# ISTRUZIONI
[a] Cita parola per parola la parte del brano sullo smartworking che comincia con le parole contenenti «Oppure, ed è» e termina con «fu ribattezzato smartworking.».
[b] Nel brano sullo smartworking, chi ha dichiarato l'intenzione di prorogare l'emergenza?

# BRANO FORNITO
···

Oppure, ed è l’altra ipotesi, l’emergenza sussiste ancora, come vorrebbero farci credere a tutti i costi sia i nostri politici che gli addetti all’informazione, e tenuto conto anche dell’intenzione di prorogarla fino allo spasimo dichiarata dal premier e dai suoi ministri (sperando tra l’altro che non si inventino qualcosa per andare oltre la soglia invalicabile dei due anni) diventa semplicemente assurdo – anche nella visione del mondo di una persona che odia il suo prossimo come Renato Brunetta e che trova geniale ogni provvedimento che fa pagare a quel prossimo i conti che lui ha in sospeso con la propria esistenza – riportare in sede lavoratori che a detta dei loro datori di lavoro rischiano adesso né più e né meno come due anni fa, quando furono messi in lockdown e quel lockdown fu ribattezzato smartworking.

···

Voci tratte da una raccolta
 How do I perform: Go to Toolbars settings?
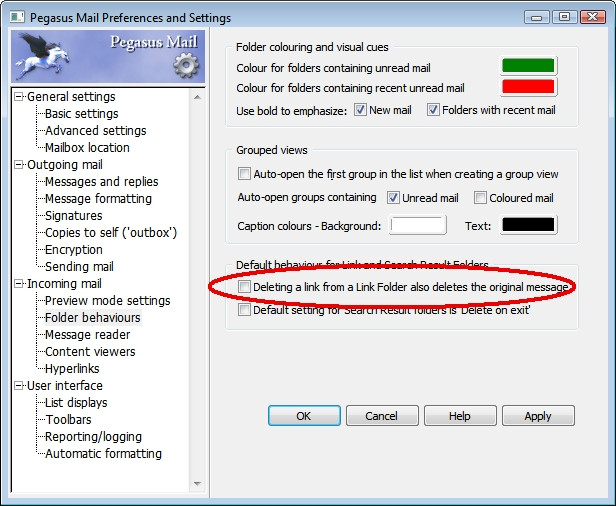[x=68, y=420]
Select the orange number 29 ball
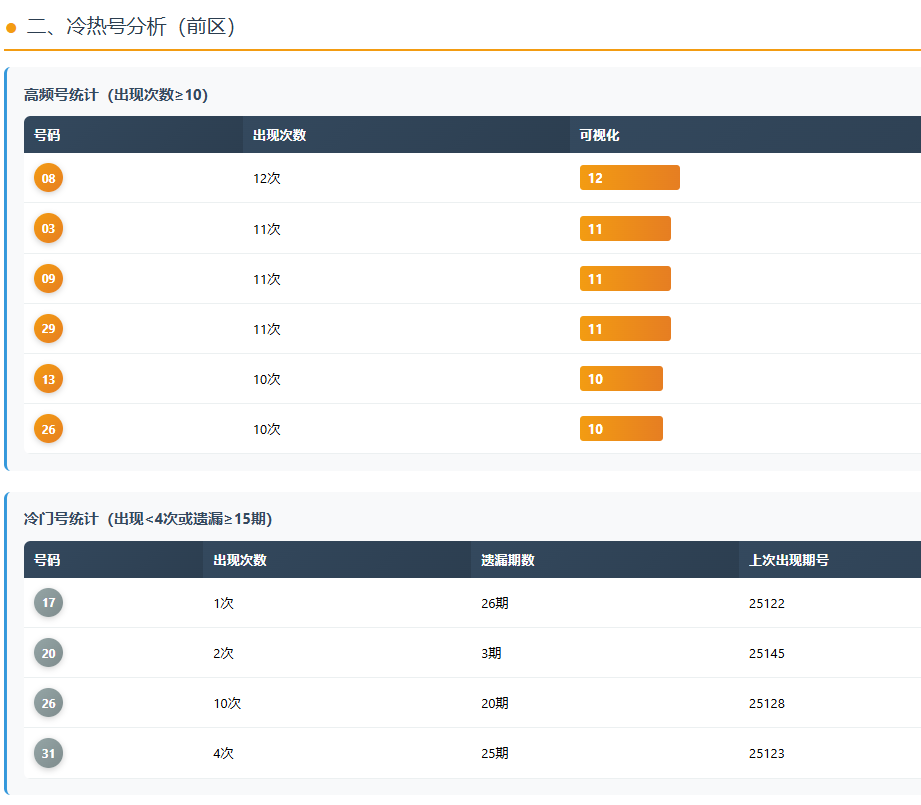921x805 pixels. tap(48, 328)
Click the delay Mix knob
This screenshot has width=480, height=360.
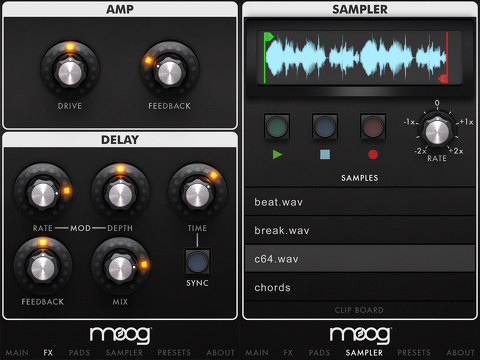tap(120, 268)
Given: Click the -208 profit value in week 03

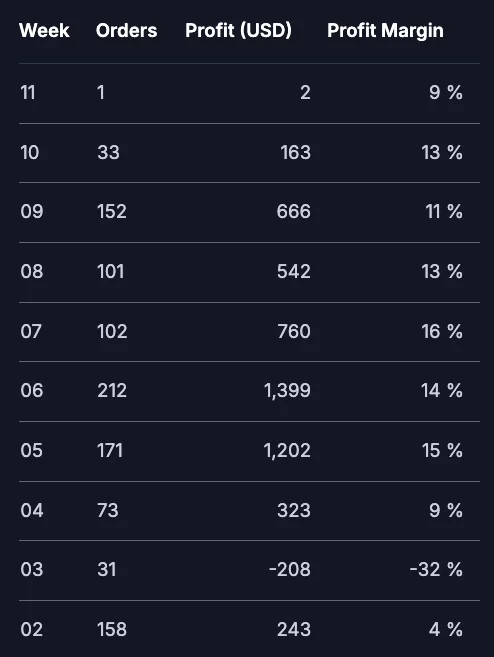Looking at the screenshot, I should [290, 569].
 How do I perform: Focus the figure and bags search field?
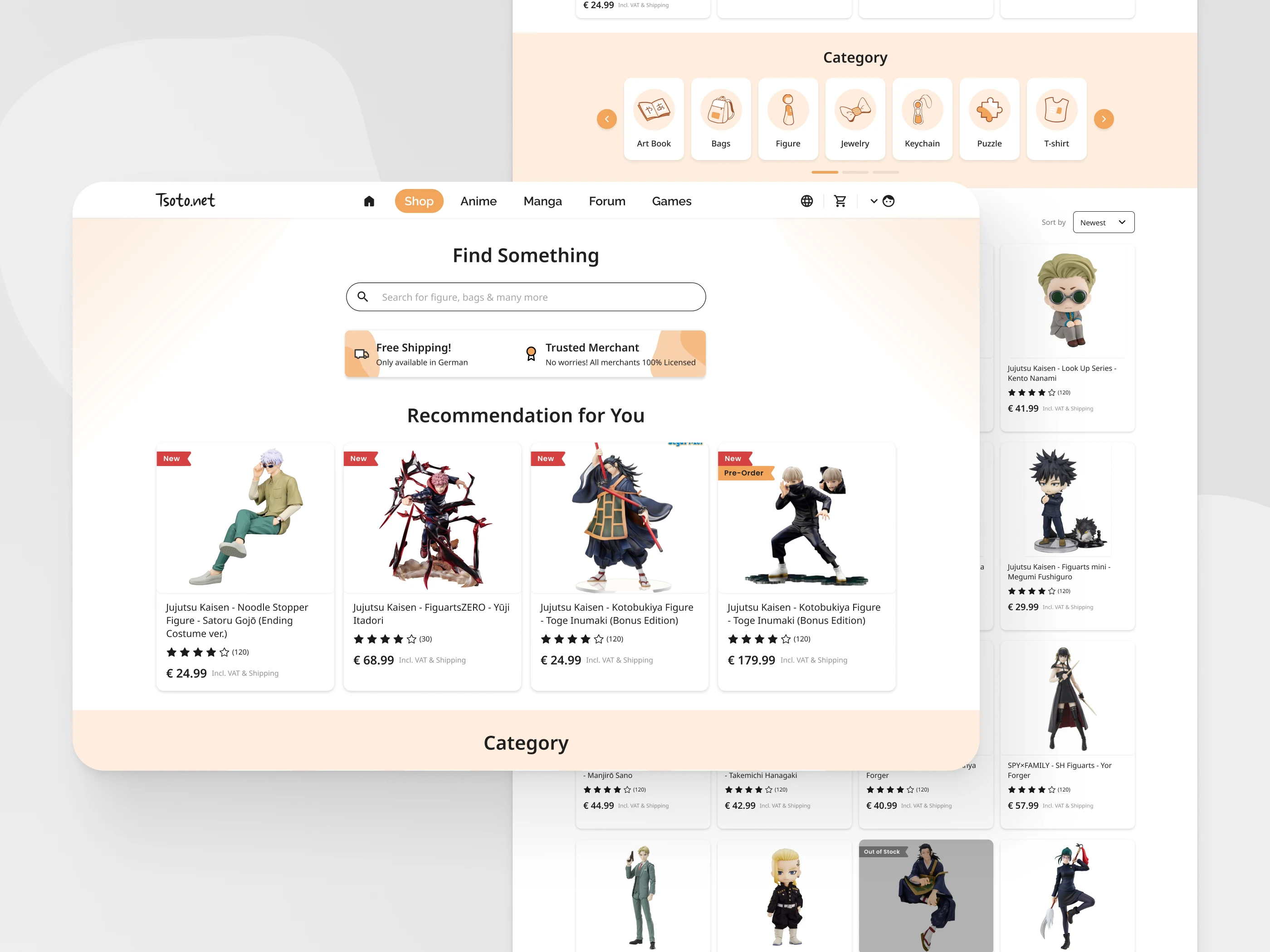pyautogui.click(x=526, y=296)
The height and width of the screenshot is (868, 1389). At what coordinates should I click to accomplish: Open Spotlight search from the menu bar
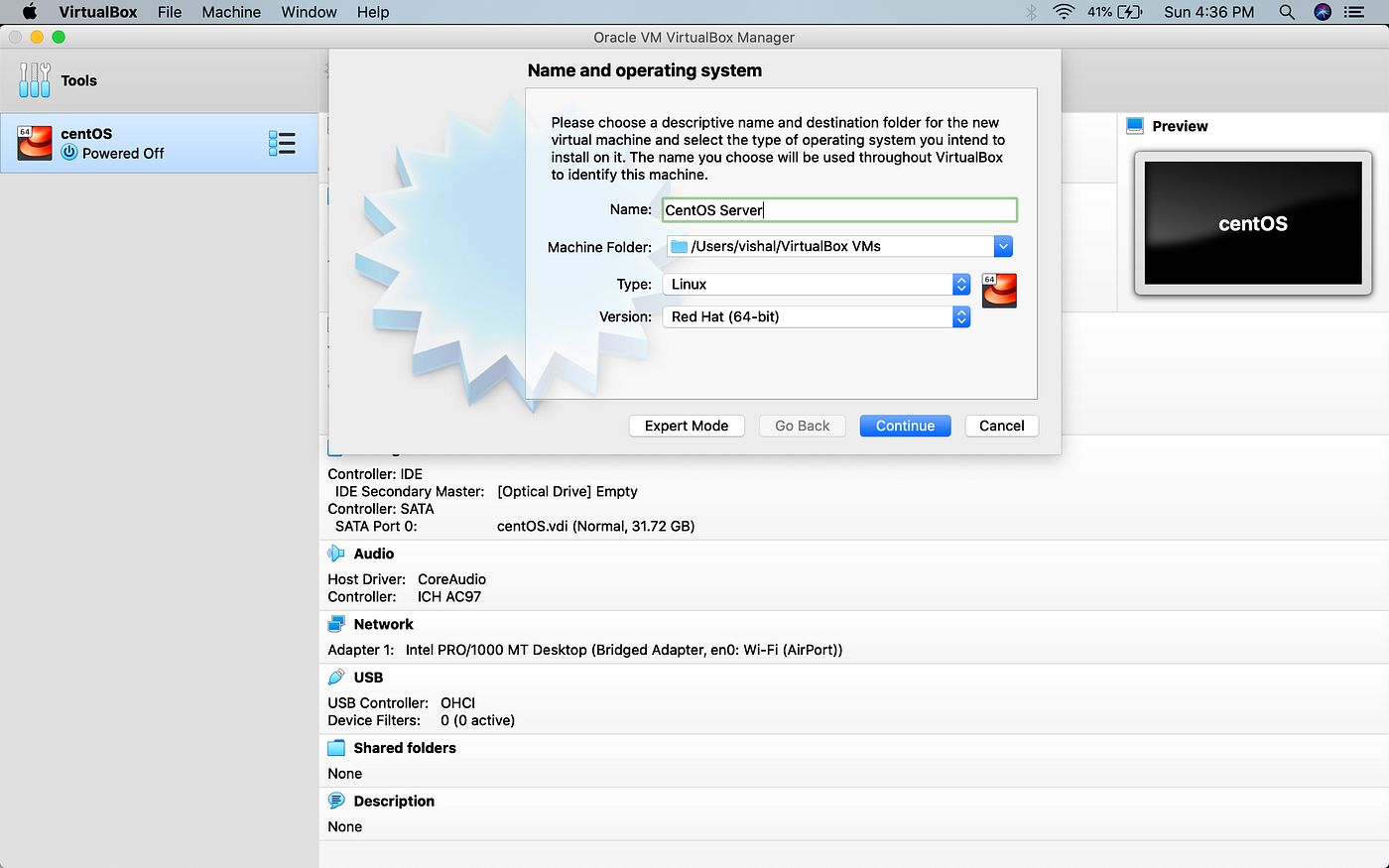[x=1287, y=12]
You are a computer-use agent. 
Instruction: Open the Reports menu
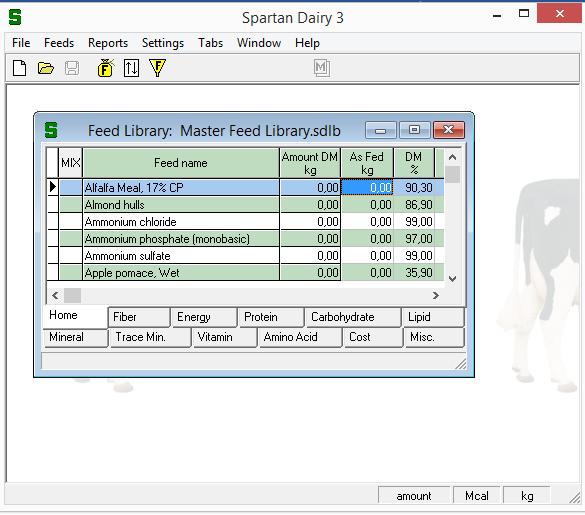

···

# RISPOSTE AI COMPITI
[a]
Oppure, ed è l’altra ipotesi, l’emergenza sussiste ancora, come vorrebbero farci credere a tutti i costi sia i nostri politici che gli addetti all’informazione, e tenuto conto anche dell’intenzione di prorogarla fino allo spasimo dichiarata dal premier e dai suoi ministri (sperando tra l’altro che non si inventino qualcosa per andare oltre la soglia invalicabile dei due anni) diventa semplicemente assurdo – anche nella visione del mondo di una persona che odia il suo prossimo come Renato Brunetta e che trova geniale ogni provvedimento che fa pagare a quel prossimo i conti che lui ha in sospeso con la propria esistenza – riportare in sede lavoratori che a detta dei loro datori di lavoro rischiano adesso né più e né meno come due anni fa, quando furono messi in lockdown e quel lockdown fu ribattezzato smartworking.

[b] Il premier e i suoi ministri.